RAW DATA.
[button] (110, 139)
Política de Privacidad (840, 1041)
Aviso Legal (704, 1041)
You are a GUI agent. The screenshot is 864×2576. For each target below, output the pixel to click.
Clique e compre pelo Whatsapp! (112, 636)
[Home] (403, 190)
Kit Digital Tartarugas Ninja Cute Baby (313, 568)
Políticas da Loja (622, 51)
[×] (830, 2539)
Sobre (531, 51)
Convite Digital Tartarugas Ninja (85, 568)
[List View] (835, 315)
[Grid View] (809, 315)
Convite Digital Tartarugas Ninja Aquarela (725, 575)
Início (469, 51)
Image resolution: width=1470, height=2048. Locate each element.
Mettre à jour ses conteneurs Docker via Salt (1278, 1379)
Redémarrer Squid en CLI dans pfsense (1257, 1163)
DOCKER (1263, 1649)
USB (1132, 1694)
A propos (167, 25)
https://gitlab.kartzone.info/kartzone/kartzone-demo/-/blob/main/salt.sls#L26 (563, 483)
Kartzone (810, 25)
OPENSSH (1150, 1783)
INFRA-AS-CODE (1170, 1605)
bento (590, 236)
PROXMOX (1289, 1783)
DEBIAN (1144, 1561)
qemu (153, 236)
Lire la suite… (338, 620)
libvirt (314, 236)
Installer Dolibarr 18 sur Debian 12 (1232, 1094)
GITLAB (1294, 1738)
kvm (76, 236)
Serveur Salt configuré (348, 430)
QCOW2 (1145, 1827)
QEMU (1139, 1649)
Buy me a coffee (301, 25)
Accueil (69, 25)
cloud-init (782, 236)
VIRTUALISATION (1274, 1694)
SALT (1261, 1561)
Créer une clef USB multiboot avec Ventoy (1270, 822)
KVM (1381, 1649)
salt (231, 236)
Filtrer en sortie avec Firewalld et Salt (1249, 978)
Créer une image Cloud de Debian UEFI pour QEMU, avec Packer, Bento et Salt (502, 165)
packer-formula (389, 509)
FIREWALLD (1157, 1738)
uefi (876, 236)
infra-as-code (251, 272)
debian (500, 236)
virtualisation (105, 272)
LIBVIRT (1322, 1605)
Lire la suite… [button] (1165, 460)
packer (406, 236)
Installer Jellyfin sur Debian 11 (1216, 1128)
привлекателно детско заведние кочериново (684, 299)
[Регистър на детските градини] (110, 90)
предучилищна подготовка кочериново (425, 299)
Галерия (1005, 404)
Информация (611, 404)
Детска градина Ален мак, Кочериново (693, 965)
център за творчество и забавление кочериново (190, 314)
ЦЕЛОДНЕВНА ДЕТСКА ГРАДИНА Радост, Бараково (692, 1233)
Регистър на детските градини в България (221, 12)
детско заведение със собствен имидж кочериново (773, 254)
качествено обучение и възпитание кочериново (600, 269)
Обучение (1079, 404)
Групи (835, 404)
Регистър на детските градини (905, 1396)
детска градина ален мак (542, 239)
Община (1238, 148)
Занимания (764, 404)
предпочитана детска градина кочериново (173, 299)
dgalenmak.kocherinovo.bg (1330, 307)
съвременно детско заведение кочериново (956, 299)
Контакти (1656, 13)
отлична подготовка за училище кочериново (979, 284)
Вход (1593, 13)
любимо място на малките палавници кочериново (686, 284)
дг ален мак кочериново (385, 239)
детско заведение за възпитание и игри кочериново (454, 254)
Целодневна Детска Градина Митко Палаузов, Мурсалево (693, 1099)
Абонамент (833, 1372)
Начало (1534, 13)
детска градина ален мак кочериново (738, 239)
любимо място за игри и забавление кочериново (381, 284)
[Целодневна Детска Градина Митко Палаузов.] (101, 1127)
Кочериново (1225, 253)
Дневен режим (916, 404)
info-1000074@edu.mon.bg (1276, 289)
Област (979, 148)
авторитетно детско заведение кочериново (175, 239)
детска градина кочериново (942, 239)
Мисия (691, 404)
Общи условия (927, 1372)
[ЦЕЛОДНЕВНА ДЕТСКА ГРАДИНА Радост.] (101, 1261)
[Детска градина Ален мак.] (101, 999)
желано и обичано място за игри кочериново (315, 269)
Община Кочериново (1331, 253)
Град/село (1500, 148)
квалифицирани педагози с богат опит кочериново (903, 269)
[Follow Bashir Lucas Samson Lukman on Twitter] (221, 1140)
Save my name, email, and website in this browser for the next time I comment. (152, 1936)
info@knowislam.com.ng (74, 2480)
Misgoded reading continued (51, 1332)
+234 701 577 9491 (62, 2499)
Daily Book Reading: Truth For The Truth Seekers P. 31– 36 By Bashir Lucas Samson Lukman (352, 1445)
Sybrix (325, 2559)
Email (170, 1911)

WHAT THIS TASK INVOLVES. An exact copy of the lines above between the line holding "virtualisation (105, 272)" and the line holding "предучилищна подготовка кочериново (425, 299)", inclusive, is the whole answer.

TASK RESULT.
virtualisation (105, 272)
LIBVIRT (1322, 1605)
Lire la suite… [button] (1165, 460)
packer (406, 236)
Installer Jellyfin sur Debian 11 (1216, 1128)
привлекателно детско заведние кочериново (684, 299)
[Регистър на детските градини] (110, 90)
предучилищна подготовка кочериново (425, 299)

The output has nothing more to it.